BAB 27

1.1K 82 6
                                    

Arka duduk di atas kasur Aira dengan pelan. Takut membuat Aira terbangun. Arka melihat sebuah wajah polos dan sedikit pucat itu. Meski dalam keadaan tidur, Aira masih saja terlihat manis. Aira tampak mengingau sebentar, sebelum berbalik badan, hingga berhadapan dengannya. Melihat itu, Arka tidak tahan untuk tidak menyingkirkan beberapa helai rambut yang jatuh menutupi pipi Aira.

Merasakan sentuhan itu, perlahan Aira membuka mata.

"Bunda?" Aira pikir Vera yang akan dilihatnya saat membuka mata, namun ia salah. Bukan Vera di sana, justru Arka.

"Loh, Arka?" Aira mengerjap.

Arka tersenyum. "Iya, ini gue."

Aira berusaha duduk dan Arka membantunya bersandar ke kepala kasur. Setelah Aira duduk dengan nyaman, dengan pelan Arka mengambil selebah tangan Aira untuk digenggamnya. Arka merasakan panas kala kulit mereka bersentuhan. Binar penyesesalan terlihat jelas di bola mata Arka.

"Maaf udah bikin lo jadi begini."

Aira mengeleng lemah. "Bukan salah lo. Imun gue aja yang memang lemah. Lagian ini juga demam biasa. Besok atau lusa juga pasti udah balik seperti biasa."

"Tetap saja, seharusnya lo bilang ke gue, kalau lo enggak bisa kena hujan," bantah Arka. "Gue enggak akan nahan lo kemarin saat hujan turun."

"Jadi, elo menyesal?

"Bukan begitu," cepat-cepat Gesang membalas ketika melihat mata coklat itu redup. "Gue tidak pernah menyesali tentang apa yang terjadi kemarin. Gue lega dapat mengungkapkan perasaan gue ke lo, Ai. Tapi, satu hal yang bikin gue nyesal adalah penyebab lo sakit seperti ini adalah gue."

"Bukan salah elo. 'Kan sudah gue bilang, imun gue emang lemah banget."

"Tapi-"

"Ka, gue senang. Apa itu tidak cukup?" Aira mempererat jalinan tangan mereka.

"Gue berjanji ini akan jadi yang pertama dan terakhir kalinya."

"Semalam itu unforgettable moment buat gue. Selain kita saling terbuka dalam perasaan, akhirnya gue juga bisa merasakan bagaimana menyetuh hujan lagi, dan itu sangat menyenangkan. Gue bahagia, Ka. Jadi, jangan diselali ya?"
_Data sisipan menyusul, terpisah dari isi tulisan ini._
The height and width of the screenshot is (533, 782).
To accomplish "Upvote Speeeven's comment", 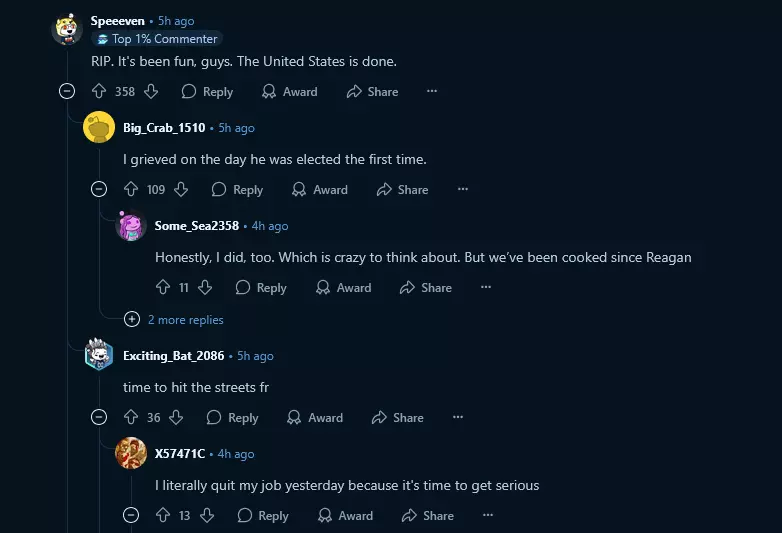I will [99, 91].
Arka mengusap pipi Aira dengan lembut. Pipi Aira juga masih panas.

"Dasar bandel."

Bandel ya?

Gesang juga bilang gue gitu.

"Tapi sayang 'kan?"

Arka tertawa gemas. "Banget pakai super bangetan malah."

"Jangan bilang gitu kalau cuma mau menghibur gue."
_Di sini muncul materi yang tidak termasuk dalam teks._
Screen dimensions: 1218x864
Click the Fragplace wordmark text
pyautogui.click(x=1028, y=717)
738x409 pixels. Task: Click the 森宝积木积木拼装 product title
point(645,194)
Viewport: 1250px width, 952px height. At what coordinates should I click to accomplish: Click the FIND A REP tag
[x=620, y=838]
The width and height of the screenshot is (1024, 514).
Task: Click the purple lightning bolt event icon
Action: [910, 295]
"Justru itu adalah apa yang keluar dari hati gue." Arka mengambil tangan Aira dan meletakkannya ke dada kirinya.

"Elo merasakan detak ini?"

"Tentu saja. Kalau tidak berdetak elo enggak mungkin berada di depan gue sekarang."
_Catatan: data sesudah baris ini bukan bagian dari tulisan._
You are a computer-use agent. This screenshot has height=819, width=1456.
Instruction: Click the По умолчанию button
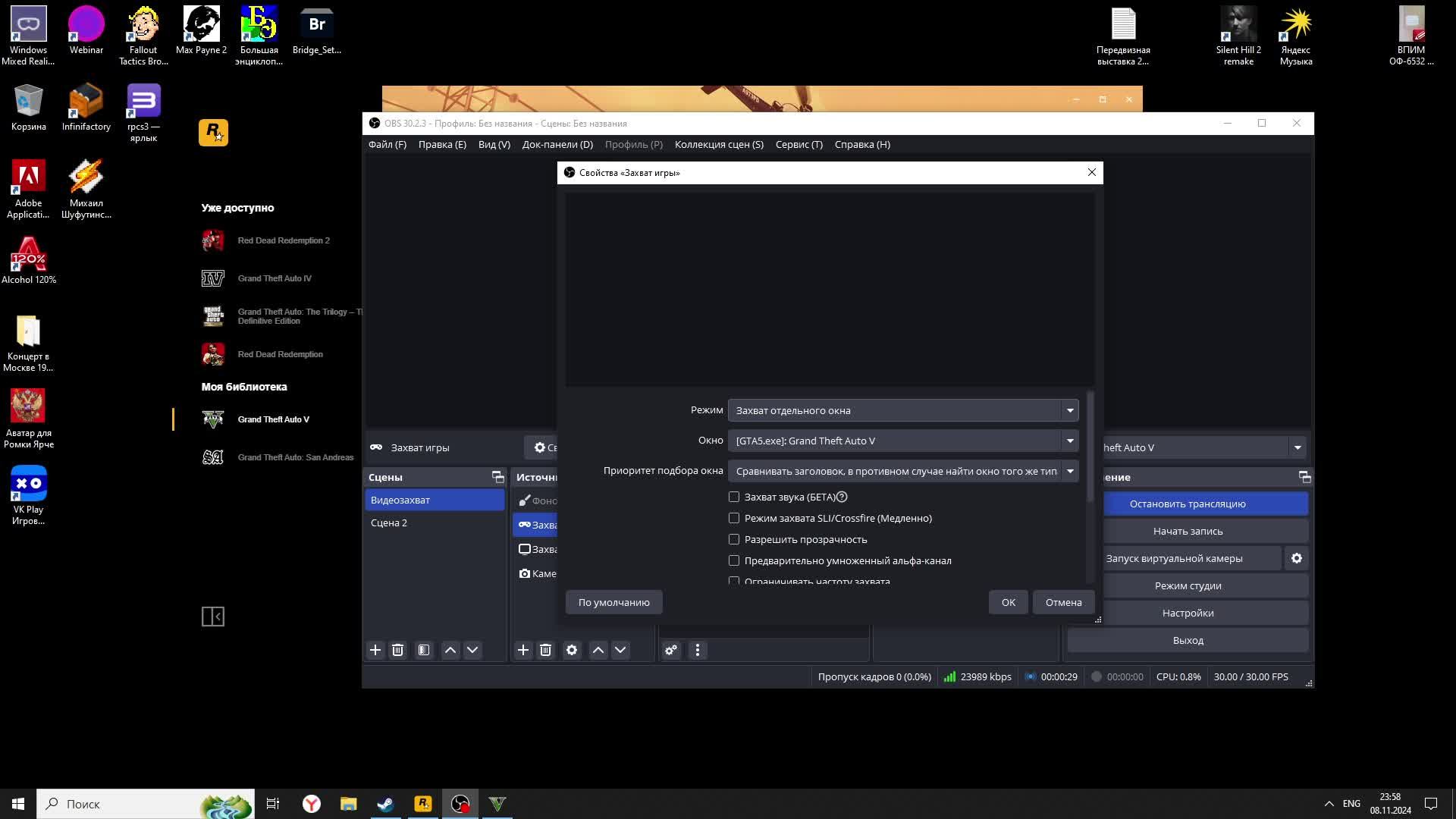(614, 602)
"Seperti gue membutuhkan detak ini untuk hidup, seperti itu juga gue membutuhkan elo."

"Dasar gombal." Aira mendorong dada Arka dan tertawa setelahnya.

Arka ikut tertawa. "Apa itu sebuah prestasi?"

"Prestasi yang luar biasa."

"Dan gue bangga memilikinya. Cuma elo yang membuat gombal terasa benar."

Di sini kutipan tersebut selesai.